A máquina está se consertando, tenho que escrever cuidadosamente à mão, o que detesto. Querida, florzinha, você está bem então? Com saúde? Está fazendo algum tratamento?

E Elisa com o concurso? – Fiquei contente em saber que Marcinha quer estudar até atingir o minueto… E falando em música, temos uma vitrola! O tio de Maury, quando passou por aqui, nos ofereceu, como presente de casamento um bonito relógio. Mas achamos que preferíamos uma vitrola – e compramos. Pode ser que isso não seja bonito, mas é bom.

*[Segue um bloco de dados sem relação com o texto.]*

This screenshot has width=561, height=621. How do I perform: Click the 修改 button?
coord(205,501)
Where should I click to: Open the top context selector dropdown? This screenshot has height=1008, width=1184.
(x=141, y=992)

Tem havido almoços etc. Hoje mesmo vai haver na Legação uma espécie de recepção, onde Felícia Blumental vai tocar compositores brasileiros. Maury vai bem. Engordou bastante nesses últimos tempos, trabalha bastante, está de um modo geral satisfeito. Gostou muito da viagem à Espanha, e nem se cansou de guiar tanto. Ele está e é muito bom. – Rosa continua um anjo. Hoje ela disse que não queria “estar na pele” de uma certa vizinha nossa, que é muito sem-vergonha. Perguntei se ela gostaria de estar na pele de outra pessoa qualquer. Para meu encabulamento ela disse que gostaria de estar na minha. Nem perguntei porque, pois fiquei inesperadamente envergonhada.

Ela, que me vê desde manhã até de noite, e assiste meus maus humores e minhas tristezas, mesmo assim aceitaria ser eu… Acho, pois, que não me resta senão querer ser eu mesma – o que já está ficando bastante chato, diga-se de passagem…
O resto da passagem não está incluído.